What is the inflation target and how is it fixed?
Under Section 45ZA the Central Government, in consultation with the RBI, fixes the Consumer Price Index inflation target once every five years and notifies it in the Official Gazette. The target has been retained at 4 per cent with an upper tolerance limit of 6 per cent and a lower tolerance limit of 2 per cent for each period from 2016 onward, including the period 1 April 2026 to 31 March 2031.
Who sits on the Monetary Policy Committee and how does it vote?
Under Section 45ZB the committee has six members: the Governor as ex officio Chairperson, the Deputy Governor in charge of monetary policy, one RBI officer nominated by the Central Board, and three members appointed by the Central Government. Under Section 45ZI decisions are by a majority of members present and voting, with a quorum of four; in the event of a tie the Governor has a second or casting vote.
What happens if the RBI fails to meet the inflation target?
Section 45ZN treats the target as failed if average inflation exceeds 6 per cent or falls below 2 per cent for any three consecutive quarters. The Bank must then report to the Central Government the reasons for the failure, the remedial actions it proposes, and the estimated time within which the target will be achieved. The consequence is reportorial and reputational rather than penal.
Are the proceedings of the committee made public?
Yes. Section 45ZK requires every member to record a statement of reasons for or against the resolution, and Section 45ZL requires the Bank to publish the minutes on the fourteenth day after each meeting, including the resolution, the vote of each member, and each member's statement. Section 45ZM additionally requires a Monetary Policy Report every six months.
Can RBI monetary and regulatory measures be challenged in court?

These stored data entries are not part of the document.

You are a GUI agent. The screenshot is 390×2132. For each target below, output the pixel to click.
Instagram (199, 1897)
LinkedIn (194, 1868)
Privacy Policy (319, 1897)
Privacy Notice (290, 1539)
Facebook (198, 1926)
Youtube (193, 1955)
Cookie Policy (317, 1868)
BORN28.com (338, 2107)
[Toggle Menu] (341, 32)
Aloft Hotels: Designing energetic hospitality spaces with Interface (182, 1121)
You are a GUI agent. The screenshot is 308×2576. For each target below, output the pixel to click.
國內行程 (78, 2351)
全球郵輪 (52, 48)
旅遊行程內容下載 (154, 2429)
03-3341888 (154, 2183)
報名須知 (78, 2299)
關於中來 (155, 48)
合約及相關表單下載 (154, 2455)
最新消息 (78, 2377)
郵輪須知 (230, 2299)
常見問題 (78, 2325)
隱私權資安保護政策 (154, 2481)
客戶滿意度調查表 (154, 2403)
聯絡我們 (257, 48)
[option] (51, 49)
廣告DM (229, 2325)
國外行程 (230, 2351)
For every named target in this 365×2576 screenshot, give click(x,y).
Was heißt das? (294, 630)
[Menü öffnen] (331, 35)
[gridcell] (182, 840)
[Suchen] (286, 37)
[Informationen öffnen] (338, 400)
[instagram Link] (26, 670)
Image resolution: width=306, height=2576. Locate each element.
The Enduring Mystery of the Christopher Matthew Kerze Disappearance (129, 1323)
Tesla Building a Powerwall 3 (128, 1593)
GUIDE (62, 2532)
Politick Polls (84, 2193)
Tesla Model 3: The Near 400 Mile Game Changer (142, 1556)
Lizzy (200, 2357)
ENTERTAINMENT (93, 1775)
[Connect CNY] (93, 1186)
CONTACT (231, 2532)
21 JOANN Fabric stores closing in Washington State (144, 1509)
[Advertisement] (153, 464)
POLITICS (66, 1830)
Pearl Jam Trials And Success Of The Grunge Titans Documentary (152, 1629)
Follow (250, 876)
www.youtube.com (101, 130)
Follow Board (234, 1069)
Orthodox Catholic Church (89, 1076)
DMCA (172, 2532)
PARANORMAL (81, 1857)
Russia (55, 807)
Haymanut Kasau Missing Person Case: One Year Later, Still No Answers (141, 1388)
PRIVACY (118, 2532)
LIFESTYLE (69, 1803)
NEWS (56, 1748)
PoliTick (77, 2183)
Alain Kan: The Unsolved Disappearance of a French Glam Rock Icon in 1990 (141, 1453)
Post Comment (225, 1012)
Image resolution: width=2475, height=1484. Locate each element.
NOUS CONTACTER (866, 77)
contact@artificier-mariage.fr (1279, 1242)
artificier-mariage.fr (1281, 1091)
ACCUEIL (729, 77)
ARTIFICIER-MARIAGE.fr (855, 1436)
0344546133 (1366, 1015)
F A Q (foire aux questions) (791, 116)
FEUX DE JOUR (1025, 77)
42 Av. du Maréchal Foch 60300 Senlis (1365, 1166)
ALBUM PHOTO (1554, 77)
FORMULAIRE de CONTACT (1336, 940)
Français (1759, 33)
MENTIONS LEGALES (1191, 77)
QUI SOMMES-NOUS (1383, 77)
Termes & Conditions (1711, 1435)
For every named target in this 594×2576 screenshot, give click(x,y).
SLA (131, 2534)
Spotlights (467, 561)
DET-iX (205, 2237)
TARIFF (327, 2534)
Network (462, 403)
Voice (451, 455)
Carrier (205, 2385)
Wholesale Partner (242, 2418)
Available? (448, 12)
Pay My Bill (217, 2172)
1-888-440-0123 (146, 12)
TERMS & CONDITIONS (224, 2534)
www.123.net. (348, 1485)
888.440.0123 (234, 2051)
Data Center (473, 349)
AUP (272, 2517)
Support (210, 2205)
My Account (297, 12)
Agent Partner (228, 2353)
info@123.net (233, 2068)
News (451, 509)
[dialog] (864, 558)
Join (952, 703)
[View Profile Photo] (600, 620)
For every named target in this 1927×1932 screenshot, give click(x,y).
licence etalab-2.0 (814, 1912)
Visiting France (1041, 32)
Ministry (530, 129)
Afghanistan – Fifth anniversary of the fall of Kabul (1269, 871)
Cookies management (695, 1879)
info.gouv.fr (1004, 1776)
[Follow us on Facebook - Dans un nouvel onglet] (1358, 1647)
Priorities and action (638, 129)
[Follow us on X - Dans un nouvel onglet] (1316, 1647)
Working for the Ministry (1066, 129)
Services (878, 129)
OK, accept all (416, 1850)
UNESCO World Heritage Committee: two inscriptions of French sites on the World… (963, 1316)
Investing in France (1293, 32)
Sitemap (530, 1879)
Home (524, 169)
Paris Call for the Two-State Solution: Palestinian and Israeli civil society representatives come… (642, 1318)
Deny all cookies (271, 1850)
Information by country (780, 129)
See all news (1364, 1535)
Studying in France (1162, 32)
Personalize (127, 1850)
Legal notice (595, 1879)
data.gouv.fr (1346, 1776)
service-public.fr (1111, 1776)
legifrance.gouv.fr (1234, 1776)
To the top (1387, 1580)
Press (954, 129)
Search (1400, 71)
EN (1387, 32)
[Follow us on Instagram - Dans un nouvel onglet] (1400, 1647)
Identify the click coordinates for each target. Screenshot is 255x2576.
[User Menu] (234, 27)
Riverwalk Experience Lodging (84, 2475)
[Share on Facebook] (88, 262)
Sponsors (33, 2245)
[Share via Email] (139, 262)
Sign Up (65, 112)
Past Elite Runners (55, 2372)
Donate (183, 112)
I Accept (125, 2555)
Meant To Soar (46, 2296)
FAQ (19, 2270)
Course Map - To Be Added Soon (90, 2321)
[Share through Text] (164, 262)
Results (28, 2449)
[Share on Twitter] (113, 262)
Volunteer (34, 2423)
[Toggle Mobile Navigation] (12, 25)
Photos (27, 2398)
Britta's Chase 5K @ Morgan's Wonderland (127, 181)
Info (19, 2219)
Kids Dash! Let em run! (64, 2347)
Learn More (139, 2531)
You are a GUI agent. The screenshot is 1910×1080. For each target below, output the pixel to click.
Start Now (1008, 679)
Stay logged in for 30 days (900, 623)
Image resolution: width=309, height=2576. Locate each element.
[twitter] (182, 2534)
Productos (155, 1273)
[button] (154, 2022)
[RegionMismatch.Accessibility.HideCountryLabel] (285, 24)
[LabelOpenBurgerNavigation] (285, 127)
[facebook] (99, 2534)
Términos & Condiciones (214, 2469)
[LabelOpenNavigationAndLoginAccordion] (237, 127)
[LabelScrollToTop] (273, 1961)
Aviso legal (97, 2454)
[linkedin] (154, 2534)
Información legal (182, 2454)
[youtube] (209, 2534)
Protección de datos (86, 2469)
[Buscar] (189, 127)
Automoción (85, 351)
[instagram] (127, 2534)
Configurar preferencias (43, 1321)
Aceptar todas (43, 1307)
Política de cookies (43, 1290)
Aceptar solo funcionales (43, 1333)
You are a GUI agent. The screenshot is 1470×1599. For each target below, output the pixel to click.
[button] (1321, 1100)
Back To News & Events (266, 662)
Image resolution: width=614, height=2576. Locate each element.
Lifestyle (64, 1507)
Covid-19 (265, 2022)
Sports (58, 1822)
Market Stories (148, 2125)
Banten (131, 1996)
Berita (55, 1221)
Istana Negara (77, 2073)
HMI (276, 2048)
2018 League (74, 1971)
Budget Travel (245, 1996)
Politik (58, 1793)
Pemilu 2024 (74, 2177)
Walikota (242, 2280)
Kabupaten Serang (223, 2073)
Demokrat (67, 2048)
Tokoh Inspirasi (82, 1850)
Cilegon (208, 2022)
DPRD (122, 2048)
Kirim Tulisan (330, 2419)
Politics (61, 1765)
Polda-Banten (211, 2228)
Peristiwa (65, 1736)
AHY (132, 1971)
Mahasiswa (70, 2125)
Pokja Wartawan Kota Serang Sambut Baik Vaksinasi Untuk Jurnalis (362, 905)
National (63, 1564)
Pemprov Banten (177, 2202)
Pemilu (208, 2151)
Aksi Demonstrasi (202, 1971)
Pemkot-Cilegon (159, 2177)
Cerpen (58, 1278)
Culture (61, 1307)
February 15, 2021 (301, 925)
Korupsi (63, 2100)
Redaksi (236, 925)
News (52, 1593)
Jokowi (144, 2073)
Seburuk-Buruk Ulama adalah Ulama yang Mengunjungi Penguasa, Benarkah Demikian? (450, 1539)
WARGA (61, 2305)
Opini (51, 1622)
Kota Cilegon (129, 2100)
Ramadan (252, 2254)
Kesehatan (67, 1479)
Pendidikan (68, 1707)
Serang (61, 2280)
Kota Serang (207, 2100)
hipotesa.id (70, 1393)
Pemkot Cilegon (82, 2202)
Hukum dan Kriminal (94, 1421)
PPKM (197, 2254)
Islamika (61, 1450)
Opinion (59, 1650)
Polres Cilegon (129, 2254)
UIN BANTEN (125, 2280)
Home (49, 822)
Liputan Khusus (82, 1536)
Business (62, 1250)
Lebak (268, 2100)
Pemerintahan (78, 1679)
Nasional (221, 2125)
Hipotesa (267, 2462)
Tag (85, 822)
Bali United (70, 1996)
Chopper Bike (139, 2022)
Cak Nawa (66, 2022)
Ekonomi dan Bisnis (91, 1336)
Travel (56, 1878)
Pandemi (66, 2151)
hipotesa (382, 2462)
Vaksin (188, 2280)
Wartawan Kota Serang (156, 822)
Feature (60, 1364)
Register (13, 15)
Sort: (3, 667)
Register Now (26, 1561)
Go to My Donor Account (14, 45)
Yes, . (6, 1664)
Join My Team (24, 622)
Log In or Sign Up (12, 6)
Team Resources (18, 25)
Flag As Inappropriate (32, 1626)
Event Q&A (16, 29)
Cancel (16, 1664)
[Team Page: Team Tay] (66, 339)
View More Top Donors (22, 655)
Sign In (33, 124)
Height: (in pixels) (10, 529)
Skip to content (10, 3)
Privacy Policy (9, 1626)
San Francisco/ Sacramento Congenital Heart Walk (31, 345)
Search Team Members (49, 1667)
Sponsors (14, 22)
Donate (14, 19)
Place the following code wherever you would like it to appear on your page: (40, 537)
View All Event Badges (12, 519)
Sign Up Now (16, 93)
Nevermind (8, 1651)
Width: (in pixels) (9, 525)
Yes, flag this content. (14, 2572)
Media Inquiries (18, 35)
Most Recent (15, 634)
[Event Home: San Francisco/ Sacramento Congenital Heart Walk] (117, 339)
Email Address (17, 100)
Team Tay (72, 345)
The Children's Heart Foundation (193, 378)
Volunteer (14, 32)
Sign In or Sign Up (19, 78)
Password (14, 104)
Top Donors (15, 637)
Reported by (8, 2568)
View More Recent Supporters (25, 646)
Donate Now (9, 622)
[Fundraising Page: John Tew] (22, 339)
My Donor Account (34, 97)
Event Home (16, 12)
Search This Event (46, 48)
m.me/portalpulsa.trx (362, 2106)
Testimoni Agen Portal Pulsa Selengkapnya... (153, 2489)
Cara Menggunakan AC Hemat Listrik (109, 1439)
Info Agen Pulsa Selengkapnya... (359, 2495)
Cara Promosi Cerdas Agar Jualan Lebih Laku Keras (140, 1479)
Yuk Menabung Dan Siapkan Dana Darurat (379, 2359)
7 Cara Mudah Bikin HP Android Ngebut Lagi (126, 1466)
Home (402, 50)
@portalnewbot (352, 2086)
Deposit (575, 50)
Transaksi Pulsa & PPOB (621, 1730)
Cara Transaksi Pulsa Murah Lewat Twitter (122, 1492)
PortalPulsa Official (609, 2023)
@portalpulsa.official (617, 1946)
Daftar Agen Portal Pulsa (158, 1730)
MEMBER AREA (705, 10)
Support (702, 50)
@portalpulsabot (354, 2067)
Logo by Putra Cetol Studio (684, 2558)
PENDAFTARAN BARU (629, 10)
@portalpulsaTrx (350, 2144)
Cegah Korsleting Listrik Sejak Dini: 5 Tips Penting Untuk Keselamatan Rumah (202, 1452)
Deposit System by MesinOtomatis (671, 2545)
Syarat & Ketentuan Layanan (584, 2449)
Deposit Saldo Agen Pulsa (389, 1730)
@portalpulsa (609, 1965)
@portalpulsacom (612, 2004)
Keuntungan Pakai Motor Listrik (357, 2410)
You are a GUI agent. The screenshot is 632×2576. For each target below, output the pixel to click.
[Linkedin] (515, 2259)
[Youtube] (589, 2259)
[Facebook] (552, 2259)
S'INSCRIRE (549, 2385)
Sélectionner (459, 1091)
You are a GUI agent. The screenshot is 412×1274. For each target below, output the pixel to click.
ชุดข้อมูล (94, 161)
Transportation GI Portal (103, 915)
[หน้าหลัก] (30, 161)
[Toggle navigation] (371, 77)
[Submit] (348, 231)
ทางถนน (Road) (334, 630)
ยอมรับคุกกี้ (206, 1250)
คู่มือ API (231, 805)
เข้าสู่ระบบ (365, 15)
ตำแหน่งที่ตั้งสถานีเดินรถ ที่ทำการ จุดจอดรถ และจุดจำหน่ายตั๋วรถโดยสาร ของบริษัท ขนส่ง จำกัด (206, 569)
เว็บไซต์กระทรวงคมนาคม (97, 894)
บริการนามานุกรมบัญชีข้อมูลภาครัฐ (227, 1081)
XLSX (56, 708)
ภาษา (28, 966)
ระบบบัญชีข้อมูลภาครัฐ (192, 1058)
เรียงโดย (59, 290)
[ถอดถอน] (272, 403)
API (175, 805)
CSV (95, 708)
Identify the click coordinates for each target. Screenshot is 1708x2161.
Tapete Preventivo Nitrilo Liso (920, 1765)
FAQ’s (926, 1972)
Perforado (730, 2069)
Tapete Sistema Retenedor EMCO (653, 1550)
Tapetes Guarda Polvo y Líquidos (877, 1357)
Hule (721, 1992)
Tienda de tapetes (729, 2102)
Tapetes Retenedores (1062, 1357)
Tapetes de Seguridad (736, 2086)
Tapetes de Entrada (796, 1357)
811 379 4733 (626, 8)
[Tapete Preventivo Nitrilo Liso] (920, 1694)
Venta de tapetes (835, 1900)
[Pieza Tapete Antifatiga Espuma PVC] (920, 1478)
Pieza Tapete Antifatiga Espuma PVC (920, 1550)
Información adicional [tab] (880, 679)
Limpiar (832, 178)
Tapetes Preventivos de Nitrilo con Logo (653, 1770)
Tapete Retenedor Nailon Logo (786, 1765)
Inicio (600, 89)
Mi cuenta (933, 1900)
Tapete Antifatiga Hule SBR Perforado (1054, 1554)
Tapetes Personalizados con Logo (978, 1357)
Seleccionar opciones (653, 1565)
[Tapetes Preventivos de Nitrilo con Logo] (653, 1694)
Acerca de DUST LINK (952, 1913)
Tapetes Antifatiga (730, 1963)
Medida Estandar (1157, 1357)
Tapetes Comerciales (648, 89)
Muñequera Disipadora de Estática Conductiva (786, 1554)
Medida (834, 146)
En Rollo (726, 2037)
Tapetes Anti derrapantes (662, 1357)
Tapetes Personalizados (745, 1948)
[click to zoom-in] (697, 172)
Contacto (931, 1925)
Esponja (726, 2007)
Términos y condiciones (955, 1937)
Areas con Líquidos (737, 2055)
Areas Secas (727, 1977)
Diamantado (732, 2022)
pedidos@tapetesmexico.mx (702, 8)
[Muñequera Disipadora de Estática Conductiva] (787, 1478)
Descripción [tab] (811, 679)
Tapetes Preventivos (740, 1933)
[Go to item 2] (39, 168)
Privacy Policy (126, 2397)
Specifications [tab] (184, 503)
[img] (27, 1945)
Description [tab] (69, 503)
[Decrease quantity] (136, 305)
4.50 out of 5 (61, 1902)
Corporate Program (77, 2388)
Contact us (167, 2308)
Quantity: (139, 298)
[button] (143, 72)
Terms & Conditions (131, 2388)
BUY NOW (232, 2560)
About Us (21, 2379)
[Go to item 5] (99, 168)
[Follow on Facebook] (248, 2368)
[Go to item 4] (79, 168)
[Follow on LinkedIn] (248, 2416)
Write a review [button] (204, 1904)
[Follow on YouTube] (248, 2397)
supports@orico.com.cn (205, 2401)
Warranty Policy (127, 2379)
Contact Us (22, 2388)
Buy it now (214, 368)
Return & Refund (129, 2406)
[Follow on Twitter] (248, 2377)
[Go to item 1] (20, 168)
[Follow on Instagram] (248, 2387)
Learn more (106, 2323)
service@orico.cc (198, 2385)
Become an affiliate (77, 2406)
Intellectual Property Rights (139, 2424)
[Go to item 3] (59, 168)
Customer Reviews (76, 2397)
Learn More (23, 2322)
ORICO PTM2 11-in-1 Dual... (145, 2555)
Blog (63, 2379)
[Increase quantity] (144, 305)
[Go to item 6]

Yes, within limits. Courts give wide deference to the RBI's expert judgement, as in Joseph Kuruvilla Vellukunnel v. Reserve Bank of India, AIR 1962 SC 1371, and Reserve Bank of India v. Peerless General Finance, (1996) 1 SCC 642. But measures must remain within statutory vires and satisfy proportionality, as the Supreme Court held in Internet and Mobile Association of India v. Reserve Bank of India, (2020) 10 SCC 274, where it struck down the RBI's crypto-banking ban as a disproportionate infringement of Article 19(1)(g).